È difficile fare una valutazione complessiva di un sistema come quello dell’informazione, che è estremamente variegato e complesso. Si rischia di incorrere in forme di omologazione superficiali o devianti. Ci sono giornali e servizi radiotelevisivi, che hanno dato con onestà notizie il più possibile oggettive sulla situazione, altri che non hanno esitato a indulgere in forme di scandalismo, facendo spazio a interviste con esperti di diverse discipline, magari scelti apposta in quanto in controtendenza rispetto alle posizioni ufficiali; per non dire delle numerose fake news che hanno invaso i social. Mi ha poi particolarmente colpito la concentrazione di tutti i media attorno alla pandemia, una sorta di gestione monopolistica, che ha finito per trascurare molti altri importanti problemi della vita del Paese. Ma ancor più mi ha colpito il provincialismo (peraltro non nuovo) di gran parte dei media, sia nel fornire le informazioni sulla pandemia – tutto è ruotato attorno alla situazione italiana o al più di alcuni Paesi europei o occidentali, con l’esclusione in particolare dei Paesi africani e latinoamericani – sia nell’accentrare tutta l’attenzione sul coronavirus, trascurando la presenza nel mondo di eventi assai gravi come i focolai di guerra che mietono ogni giorno migliaia di morti.
A comparire con insistenza sulla scena sono stati in questo periodo gli esperti, virologi ed epidemiologi in particolare. Scienza e tecnologia sembrano aver ricuperato una posizione privilegiata con ampi riconoscimenti a livello di opinione pubblica. Ma è proprio così?
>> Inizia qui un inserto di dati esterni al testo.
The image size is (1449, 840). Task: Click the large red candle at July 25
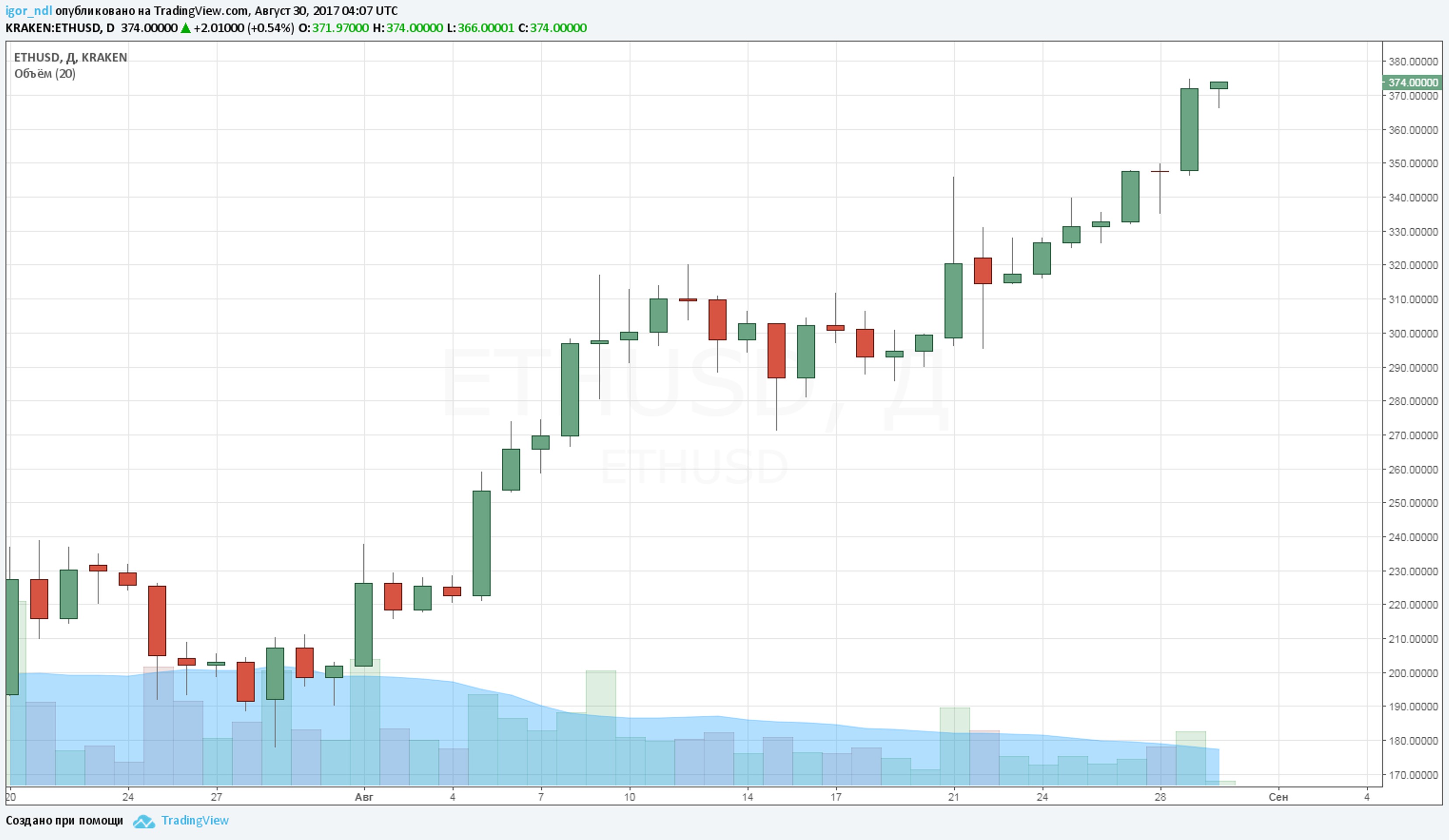tap(157, 620)
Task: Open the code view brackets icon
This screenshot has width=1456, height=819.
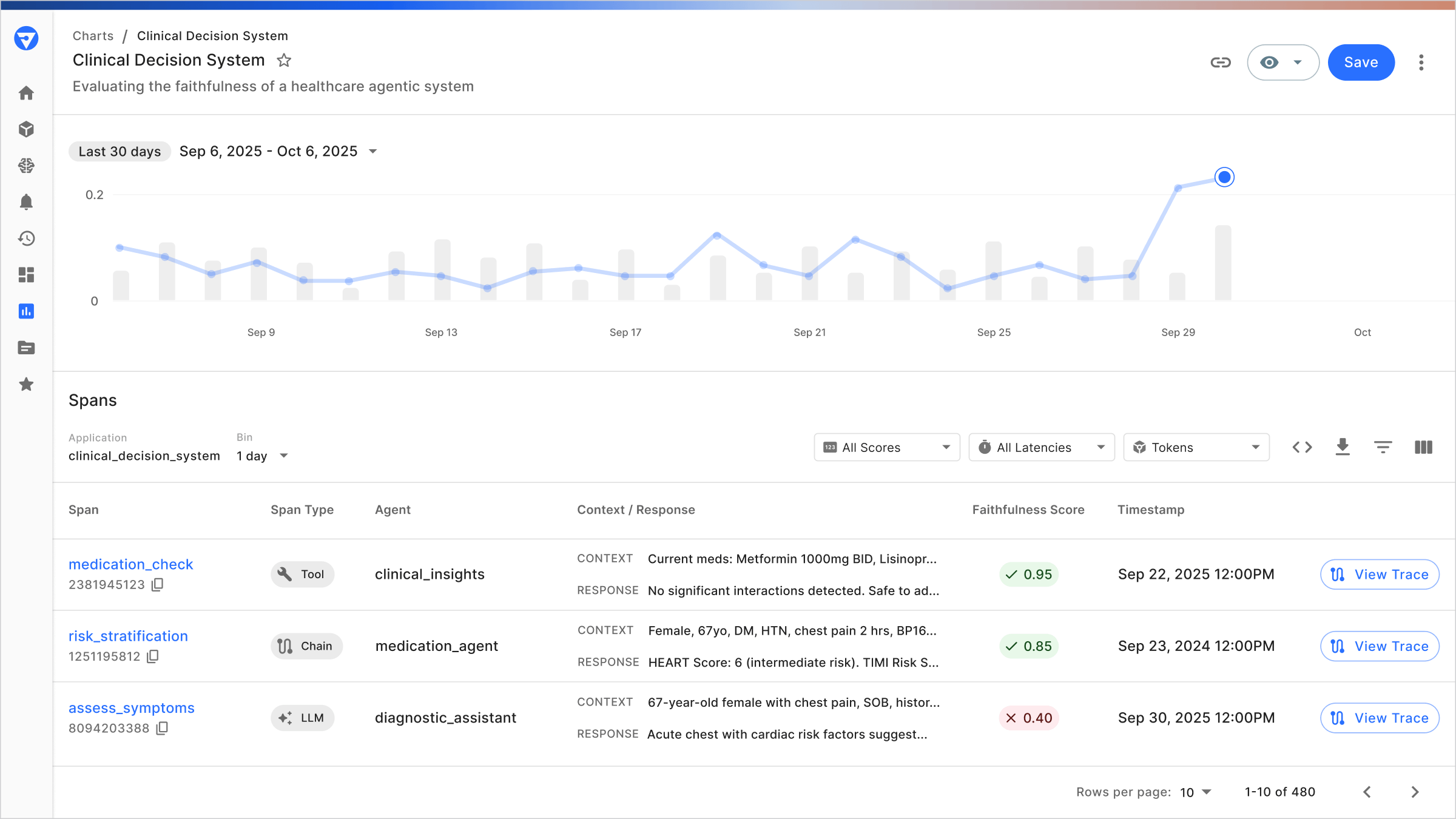Action: point(1302,447)
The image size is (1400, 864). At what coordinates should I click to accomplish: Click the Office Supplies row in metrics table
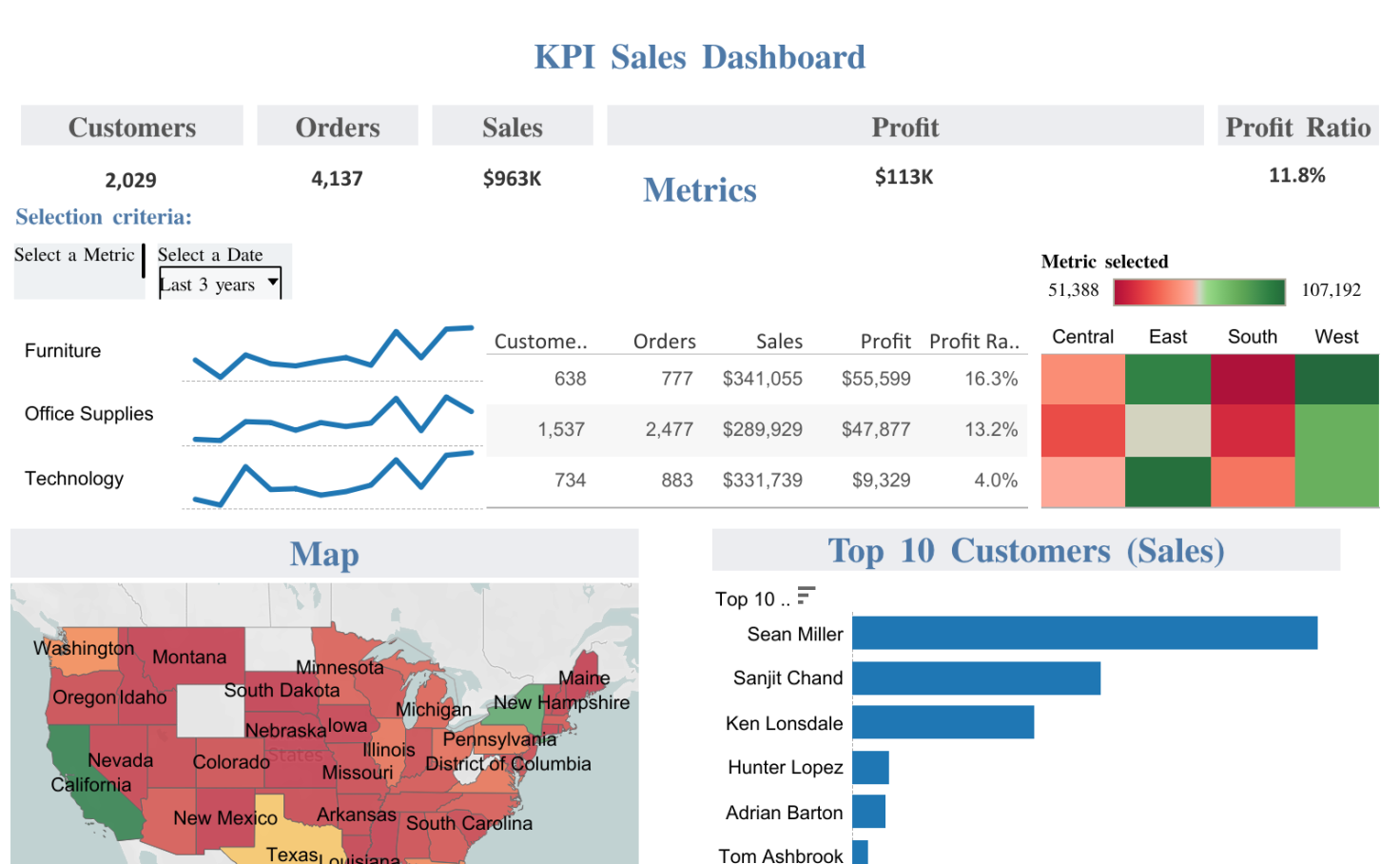(756, 429)
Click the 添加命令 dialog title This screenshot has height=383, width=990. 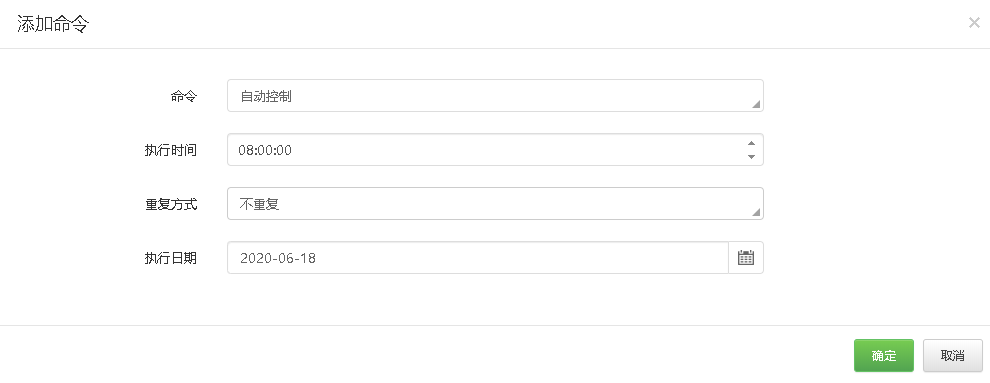[53, 24]
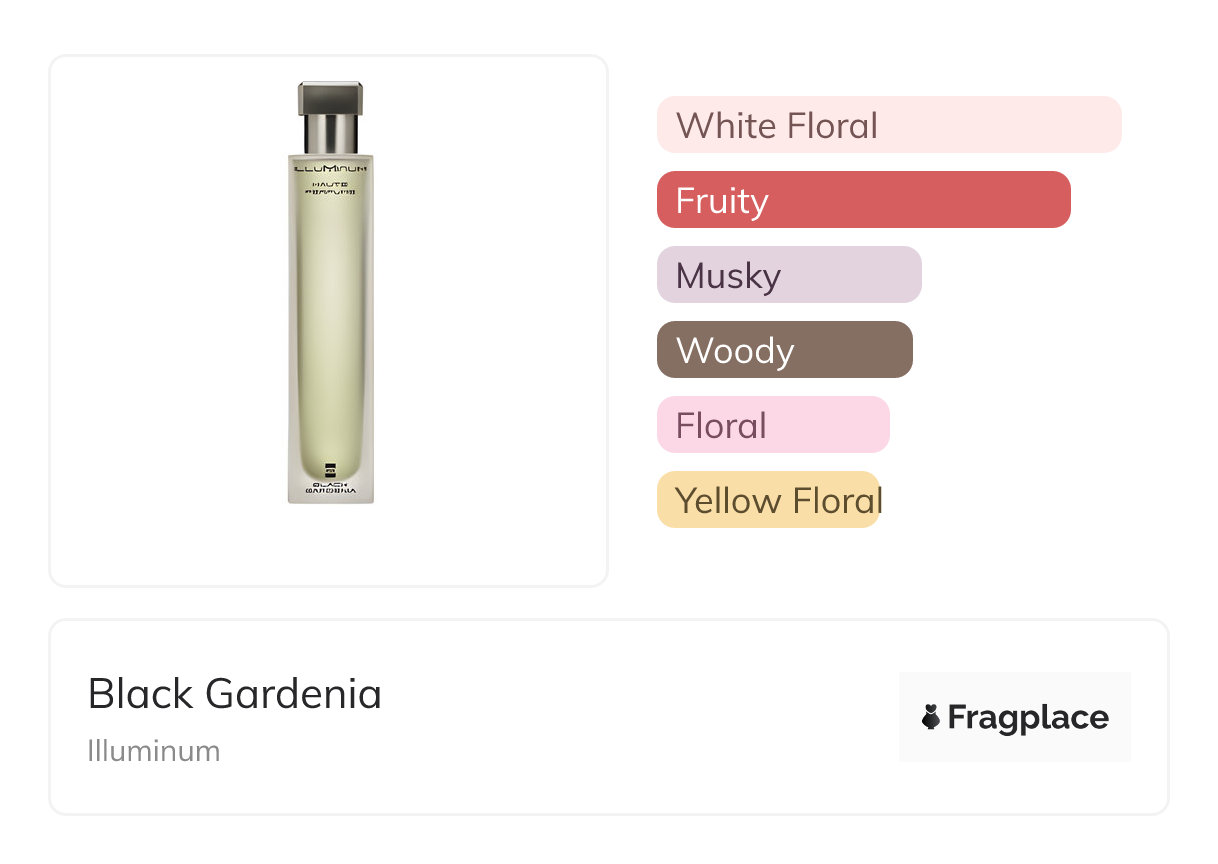Choose the Musky accord bar
Viewport: 1218px width, 864px height.
[x=788, y=275]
La mia impressione è che il rapporto della gente con il mondo della scienza e della tecnica sia stato caratterizzato dalla presenza di atteggiamenti contrastanti, persino contraddittori. Da un lato, la paura indotta dalla pandemia non poteva che spingere ad affidarsi alle conoscenze degli uomini di scienza, a chiedere loro certezze e soluzioni; dall’altro la considerazione che anch’essi navigavano nel buio, che sapevano cioè ben poco del virus e che avanzavano ipotesi spesso diverse anche sul terreno delle precauzioni da assumere creava (e non poteva che creare) disorientamento e sfiducia. In realtà, a ben vedere, l’esperienza della pandemia ha reso trasparente la strutturale ambivalenza della scienza e della tecnica: le enormi potenzialità da esse offerte all’uomo, sia sul terreno della conoscenza che della possibilità di modificazione della realtà, ma, nello stesso tempo, anche i pesanti limiti e le gravi controindicazioni. Non si deve, infatti, dimenticare che il coronavirus è la spia di una situazione di squilibrio tra uomo e natura provocata dall’uso che l’uomo ha fatto del progresso scientifico-tecnologico: la volontà di potenza ha trovato nella tecnica la più alta possibilità di espressione come esercizio di un dominio incondizionato sulla realtà.
Un’ultima considerazione. In tutto questo che spazio c’è per la responsabilità dei cittadini, per l’esercizio della cittadinanza attiva?
Credo che l’uscita dal tunnel esiga il coinvolgimento di tutti. Che il cambiamento di paradigma necessario per creare le basi di un sistema nuovo e alternativo implichi la collaborazione di ogni cittadino, tanto nel fare proprio un nuovo stile di vita quanto nella partecipazione diretta all’azione politica. È questo lo spazio della cittadinanza attiva, che ha bisogno per venire esercitata, di un supplemento di assunzione di responsabilità civile.